> **Input**:
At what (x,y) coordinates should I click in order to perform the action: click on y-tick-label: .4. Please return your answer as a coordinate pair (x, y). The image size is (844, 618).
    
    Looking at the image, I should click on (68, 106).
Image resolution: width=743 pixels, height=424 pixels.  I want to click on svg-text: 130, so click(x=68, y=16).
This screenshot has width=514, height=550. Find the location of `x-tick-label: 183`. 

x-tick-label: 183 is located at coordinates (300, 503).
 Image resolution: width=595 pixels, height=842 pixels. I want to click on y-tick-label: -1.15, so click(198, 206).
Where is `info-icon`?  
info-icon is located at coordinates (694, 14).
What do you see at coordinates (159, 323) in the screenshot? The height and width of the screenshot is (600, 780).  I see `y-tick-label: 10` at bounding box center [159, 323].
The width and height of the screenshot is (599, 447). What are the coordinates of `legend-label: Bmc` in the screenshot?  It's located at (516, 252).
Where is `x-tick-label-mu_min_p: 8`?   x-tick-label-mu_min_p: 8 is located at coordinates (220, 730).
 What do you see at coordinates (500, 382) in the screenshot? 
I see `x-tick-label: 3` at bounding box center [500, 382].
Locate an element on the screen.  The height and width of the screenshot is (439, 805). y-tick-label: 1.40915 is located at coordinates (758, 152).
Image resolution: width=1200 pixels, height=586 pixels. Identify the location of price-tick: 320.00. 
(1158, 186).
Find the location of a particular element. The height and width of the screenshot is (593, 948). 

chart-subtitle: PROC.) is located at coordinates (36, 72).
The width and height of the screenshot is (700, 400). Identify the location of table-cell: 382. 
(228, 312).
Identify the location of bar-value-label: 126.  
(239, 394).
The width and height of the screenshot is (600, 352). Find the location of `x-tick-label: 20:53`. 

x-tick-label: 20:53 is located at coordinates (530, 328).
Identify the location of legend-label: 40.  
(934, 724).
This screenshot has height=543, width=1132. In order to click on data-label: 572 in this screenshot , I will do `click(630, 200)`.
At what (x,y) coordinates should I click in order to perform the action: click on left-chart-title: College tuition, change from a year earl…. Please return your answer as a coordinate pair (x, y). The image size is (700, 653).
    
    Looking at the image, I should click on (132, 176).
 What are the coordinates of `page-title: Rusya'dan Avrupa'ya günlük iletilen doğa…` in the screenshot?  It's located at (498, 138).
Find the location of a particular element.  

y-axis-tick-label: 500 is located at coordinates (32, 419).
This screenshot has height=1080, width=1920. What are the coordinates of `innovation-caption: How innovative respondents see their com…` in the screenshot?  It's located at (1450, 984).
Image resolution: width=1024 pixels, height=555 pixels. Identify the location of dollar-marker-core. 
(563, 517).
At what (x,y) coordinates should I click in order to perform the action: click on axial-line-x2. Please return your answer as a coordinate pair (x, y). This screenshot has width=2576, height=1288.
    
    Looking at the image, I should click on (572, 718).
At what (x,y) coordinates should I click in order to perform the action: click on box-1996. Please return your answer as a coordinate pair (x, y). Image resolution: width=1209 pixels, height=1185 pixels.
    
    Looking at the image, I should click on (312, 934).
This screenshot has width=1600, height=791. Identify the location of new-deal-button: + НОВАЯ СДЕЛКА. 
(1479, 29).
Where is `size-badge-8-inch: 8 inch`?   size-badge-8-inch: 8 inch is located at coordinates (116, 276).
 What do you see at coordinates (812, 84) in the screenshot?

> **Instruction**:
Please revise all of the material above so that every "Identify the location of" becomes "Find the position of", leaving everything else unchanged.

> **Exercise result**:
At what (x,y) coordinates should I click in order to perform the action: click on y-tick-label: .4. Please return your answer as a coordinate pair (x, y). The image size is (844, 618).
    
    Looking at the image, I should click on (68, 106).
Image resolution: width=743 pixels, height=424 pixels.  I want to click on svg-text: 130, so click(x=68, y=16).
This screenshot has width=514, height=550. Find the location of `x-tick-label: 183`. 

x-tick-label: 183 is located at coordinates (300, 503).
 Image resolution: width=595 pixels, height=842 pixels. I want to click on y-tick-label: -1.15, so click(198, 206).
Where is `info-icon`?  
info-icon is located at coordinates (694, 14).
What do you see at coordinates (159, 323) in the screenshot? The height and width of the screenshot is (600, 780).  I see `y-tick-label: 10` at bounding box center [159, 323].
The width and height of the screenshot is (599, 447). What are the coordinates of `legend-label: Bmc` in the screenshot?  It's located at (516, 252).
Where is `x-tick-label-mu_min_p: 8`?   x-tick-label-mu_min_p: 8 is located at coordinates (220, 730).
 What do you see at coordinates (500, 382) in the screenshot? 
I see `x-tick-label: 3` at bounding box center [500, 382].
Locate an element on the screen.  The height and width of the screenshot is (439, 805). y-tick-label: 1.40915 is located at coordinates (758, 152).
Image resolution: width=1200 pixels, height=586 pixels. Find the position of price-tick: 320.00. 
(1158, 186).
Find the location of a particular element. The height and width of the screenshot is (593, 948). 

chart-subtitle: PROC.) is located at coordinates (36, 72).
The width and height of the screenshot is (700, 400). Find the position of table-cell: 382. 
(228, 312).
Find the position of bar-value-label: 126.  
(239, 394).
The width and height of the screenshot is (600, 352). Find the location of `x-tick-label: 20:53`. 

x-tick-label: 20:53 is located at coordinates (530, 328).
Find the position of legend-label: 40.  
(934, 724).
This screenshot has height=543, width=1132. In order to click on data-label: 572 in this screenshot , I will do `click(630, 200)`.
At what (x,y) coordinates should I click in order to perform the action: click on left-chart-title: College tuition, change from a year earl…. Please return your answer as a coordinate pair (x, y). The image size is (700, 653).
    
    Looking at the image, I should click on (132, 176).
 What are the coordinates of `page-title: Rusya'dan Avrupa'ya günlük iletilen doğa…` in the screenshot?  It's located at (498, 138).
Find the location of a particular element.  

y-axis-tick-label: 500 is located at coordinates (32, 419).
This screenshot has height=1080, width=1920. What are the coordinates of `innovation-caption: How innovative respondents see their com…` in the screenshot?  It's located at (1450, 984).
Image resolution: width=1024 pixels, height=555 pixels. Find the position of dollar-marker-core. 
(563, 517).
At what (x,y) coordinates should I click in order to perform the action: click on axial-line-x2. Please return your answer as a coordinate pair (x, y). This screenshot has width=2576, height=1288.
    
    Looking at the image, I should click on (572, 718).
At what (x,y) coordinates should I click in order to perform the action: click on box-1996. Please return your answer as a coordinate pair (x, y). Image resolution: width=1209 pixels, height=1185 pixels.
    
    Looking at the image, I should click on (312, 934).
This screenshot has width=1600, height=791. Find the position of new-deal-button: + НОВАЯ СДЕЛКА. 
(1479, 29).
Where is `size-badge-8-inch: 8 inch`?   size-badge-8-inch: 8 inch is located at coordinates (116, 276).
 What do you see at coordinates (812, 84) in the screenshot?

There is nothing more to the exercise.